_Your instructions_: What lines of the data include the string "pixels"? Copy them all.

START Source data

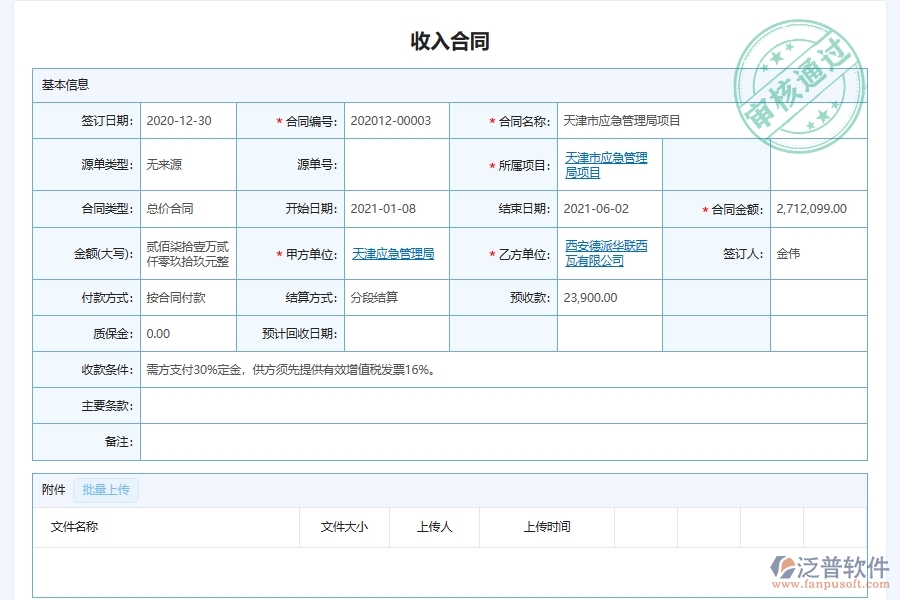Viewport: 900px width, 600px height.
Task: Click the 合同编号 field 202012-00003
Action: (x=395, y=120)
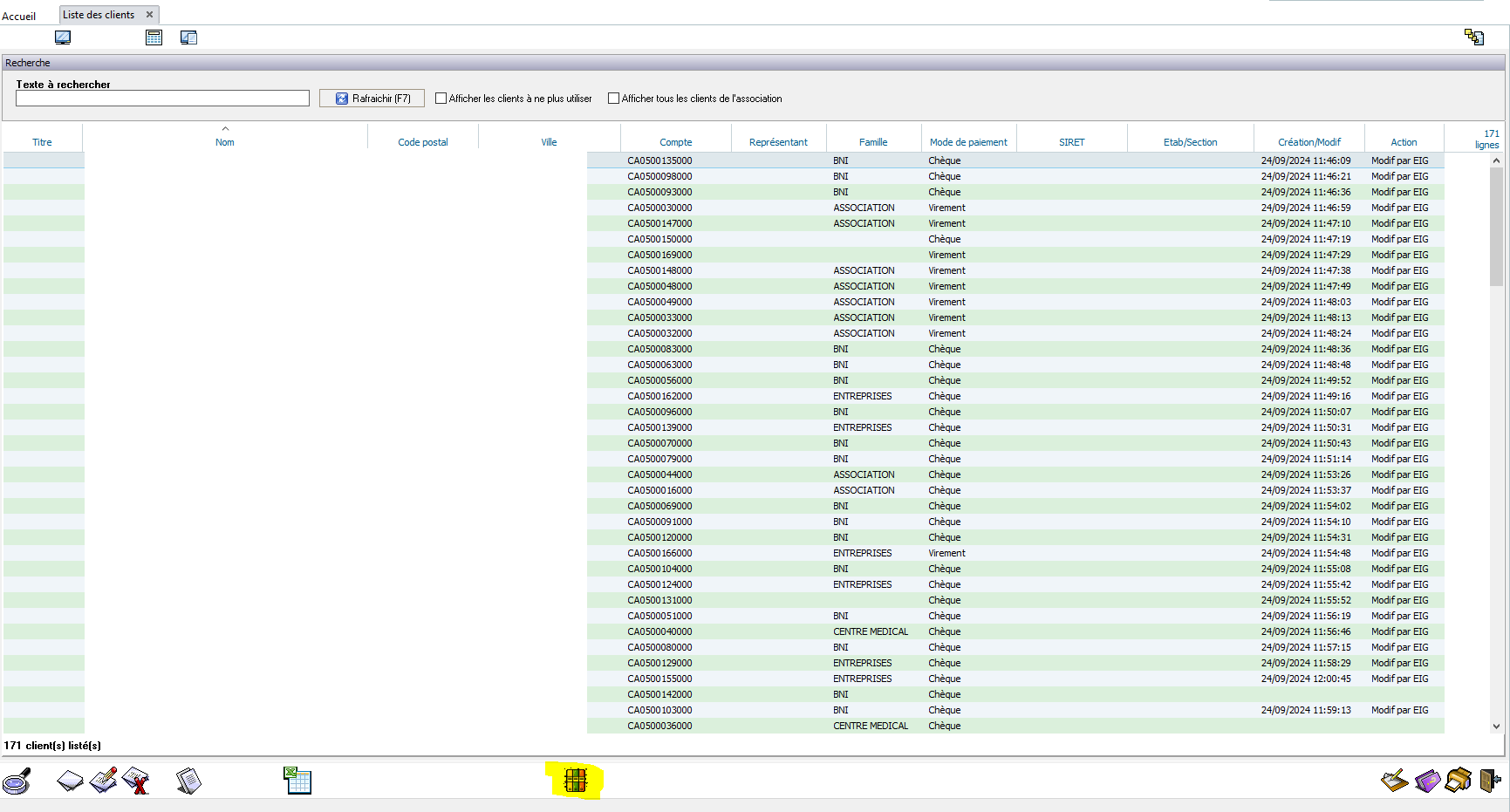Click the calculator icon in top toolbar
This screenshot has width=1510, height=812.
[x=154, y=38]
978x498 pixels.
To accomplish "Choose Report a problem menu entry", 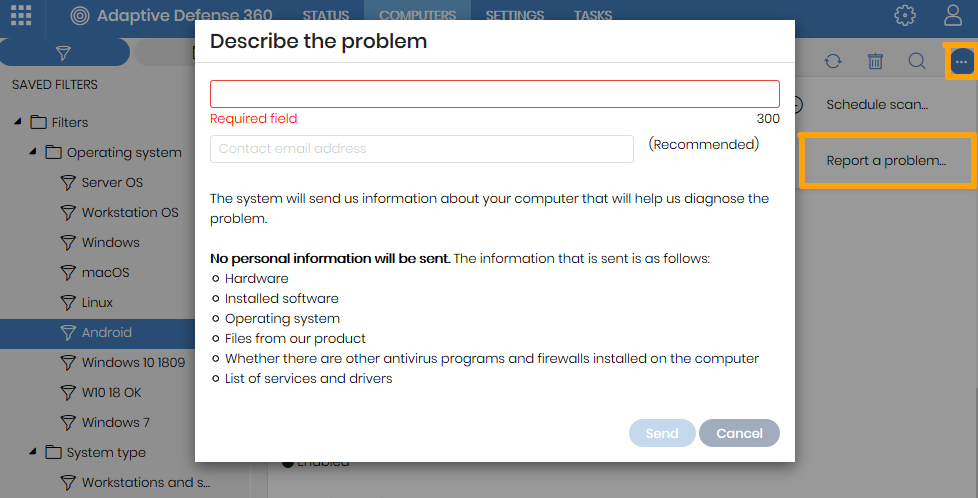I will click(886, 160).
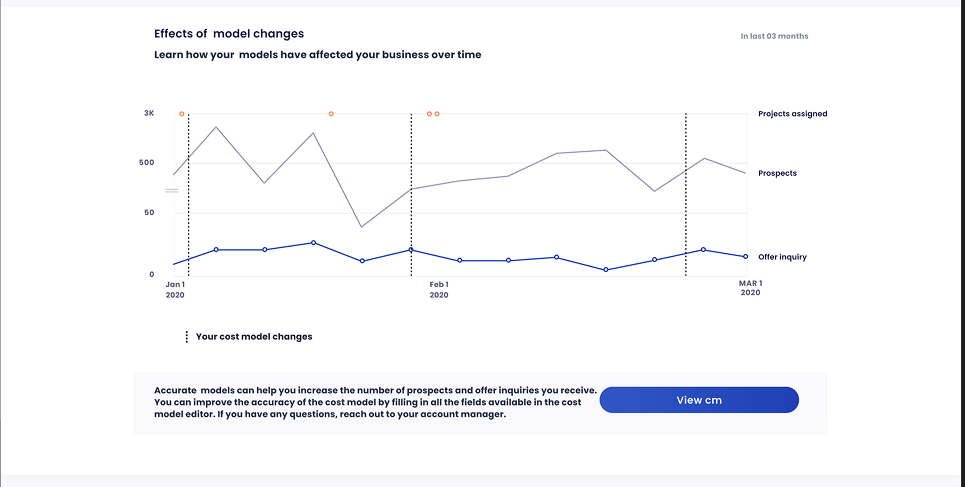
Task: Click the Feb 1 2020 date label
Action: pyautogui.click(x=439, y=290)
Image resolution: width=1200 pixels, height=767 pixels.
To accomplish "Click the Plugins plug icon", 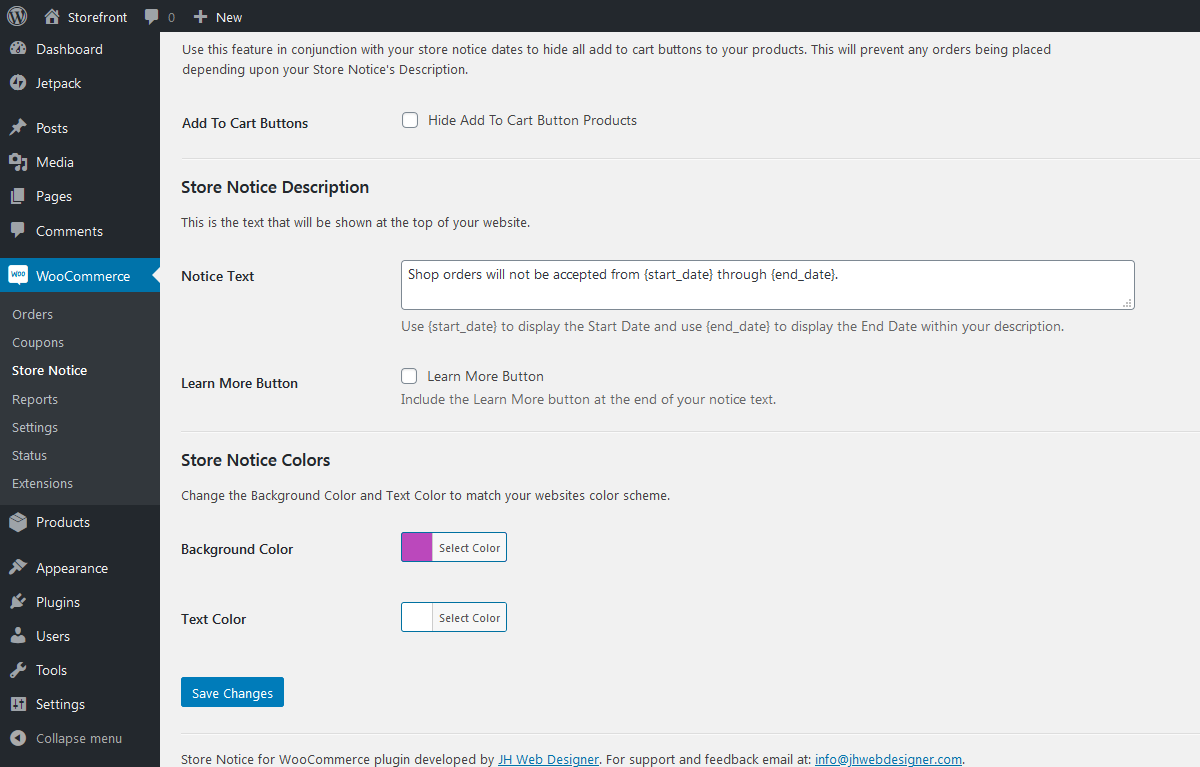I will [20, 601].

END Source data

_Written response_:
978x498 pixels.
Image resolution: width=1200 pixels, height=767 pixels.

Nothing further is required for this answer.